Reading the Tea Leaves — Canvas 7’s documentation is complete and compact, though I often find the verbiage confusing. An accompanying CD of narrated screen shot animations is very helpful. Online help is good, but balloon help or more copious tooltips would be better: many important options in palettes are represented only by uninformative icons.

Canvas 7 is definitely a better version of what Canvas 6 was, a pleasantly straightforward all-purpose draw/paint program, adequate to the needs of most users. As such, I enjoy it, I turn to it often, and I recommend it.

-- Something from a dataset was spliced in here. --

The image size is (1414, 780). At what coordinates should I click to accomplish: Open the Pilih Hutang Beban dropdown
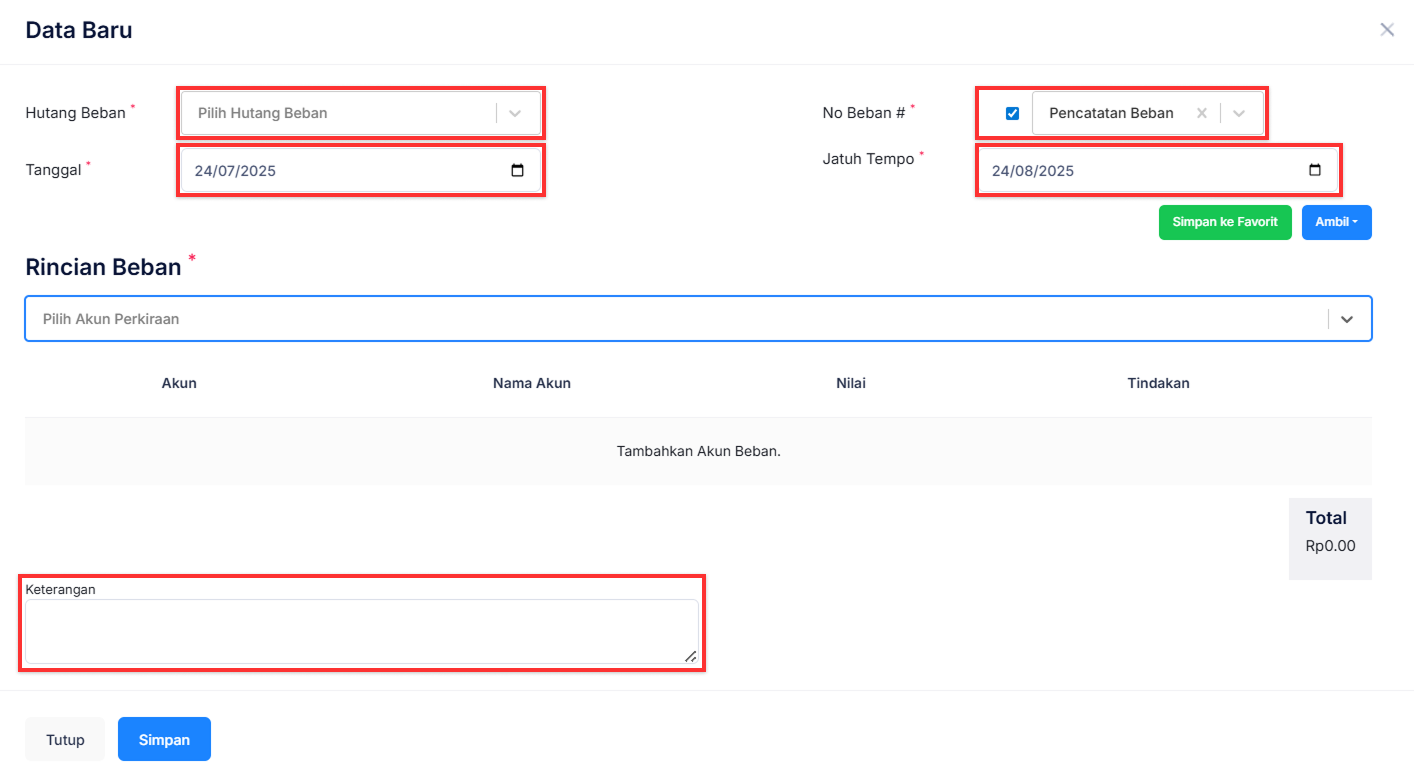tap(340, 113)
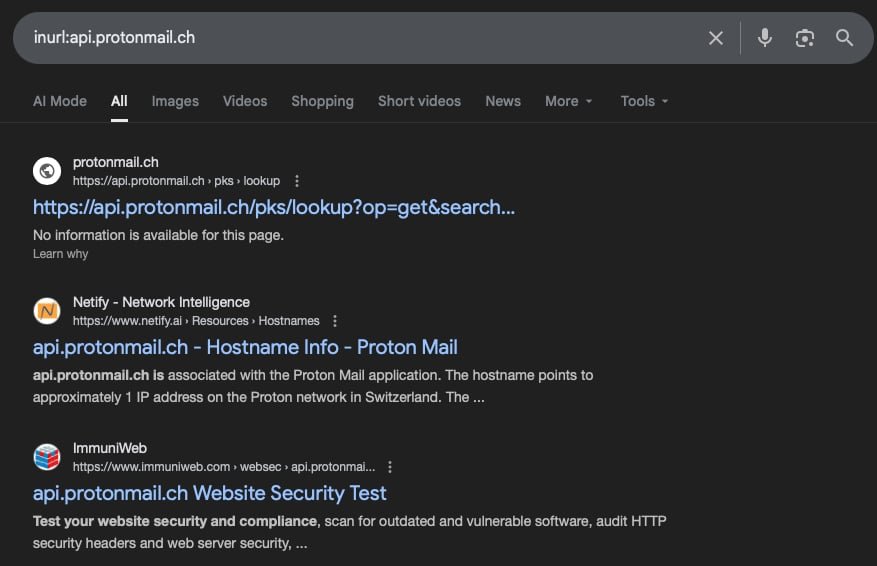The width and height of the screenshot is (877, 566).
Task: Open the api.protonmail.ch pks lookup link
Action: [274, 207]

On the other hand, I feel that Canvas 7 doesn’t introduce new features so much as it cleans up and rationalizes Canvas 6; Canvas 7 feels good mostly just because there were places where Canvas 6 felt clumsy or inconvenient. It’s debatable, therefore, whether Canvas 7 really warrants either the whole-number version increment or the $100 upgrade fee – especially since Deneba has failed once again to attend to some of Canvas’s most basic features. The delay between clicking on a toolbox icon and the popping-up of its sub-palette is still too long. There’s still no keyboard navigation for moving from one bezier curve node to another. The program isn’t scriptable. Too many features are available only through modifier keys (Option-choose this menu, Tab-click this node), making the program hard to learn. And the painting tools are still crude; with Canvas, you could exhaust a whole day and all your patience before you’d achieve the painterly effects you can get with a single stroke in Corel PHOTO-PAINT, with its options for brush and edge texture, bleed and sustain, dab spacing, stroke smoothing, color shifting, and so forth.

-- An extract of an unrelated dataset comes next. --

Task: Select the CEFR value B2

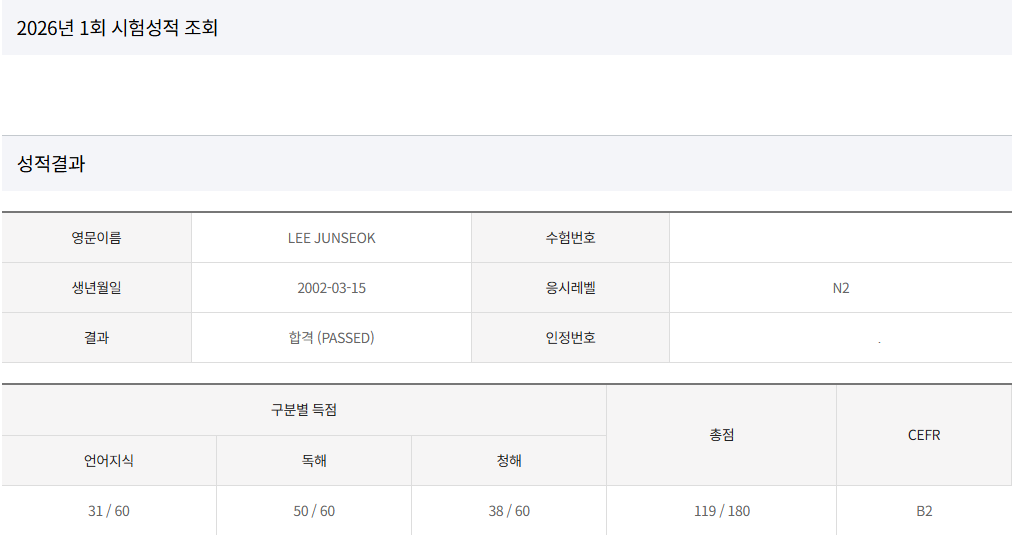Action: [x=924, y=511]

This raises the larger question of what an all-in-one program should be. Canvas ranges wide but is spread rather thin. It lags behind the individual competition in every department it has chosen to enter: in painting, page layout, Web images, Web pages, and GIF animations – even in certain aspects of drawing – other specialized applications are ahead, sometimes far ahead. Canvas 7 now seems to be playing copycat, trying to catch up in every area at once, with results that are sometimes inadequate (like the GIF animation) and sometimes inappropriate (like the new FTP capability). Deneba might profitably refocus Canvas on achieving greatness in a few well-defined areas, rather than risk mediocrity in many. Canvas isn’t QuarkXPress, GoLive, WebPainter, or Anarchie, so why pretend? In my view, Deneba should return its attention to achieving its basic mission with Canvas, excellent drawing excellently combined with excellent painting.

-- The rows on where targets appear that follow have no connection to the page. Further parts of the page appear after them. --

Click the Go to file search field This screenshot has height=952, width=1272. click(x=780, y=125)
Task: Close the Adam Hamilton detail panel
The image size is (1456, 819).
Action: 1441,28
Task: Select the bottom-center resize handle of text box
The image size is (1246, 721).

Whether Deneba can afford not to do this is really a question of whether users will continue to find that the convenience of a single general application outweighs the inability to accomplish what’s perfectly possible with several individual dedicated ones. This is the common quandary of "Swiss Army knife" applications. If users become so frustrated by Canvas’s inability to play its own GIF animations, or to export text objects as HTML text that browsers can actually render, or if they find themselves repeatedly turning to other paint programs to achieve the fine control that Canvas denies them, they may wonder what real advantage Canvas offers. There is also, to be sure, the matter of price; and Deneba’s new aggressive policy of offering Canvas as a download for just $130 is commendable. But even this policy could backfire, since it could cause long-time Canvas users to feel understandably enraged at being asked to pay almost as much ($100) to upgrade. Also, Corel is fighting back by offering the CorelDRAW and Corel PHOTO-PAINT package, in a slightly crippled form but without time limitations, absolutely free.

<http://www.corel.com/draw8mac_le/product_ info.htm>

Canvas 7 requires a PowerPC-based Mac with Mac OS 8.5 or later and 32 MB of RAM with a monitor running at 16-bit color and with at least 800 by 600 resolution. A standard installation requires about 80 MB of disk space. Canvas 7 costs $375 with CD-ROMs, printed manuals, font and clip art collections, $130 without, and Deneba makes a free 15-day trial version available.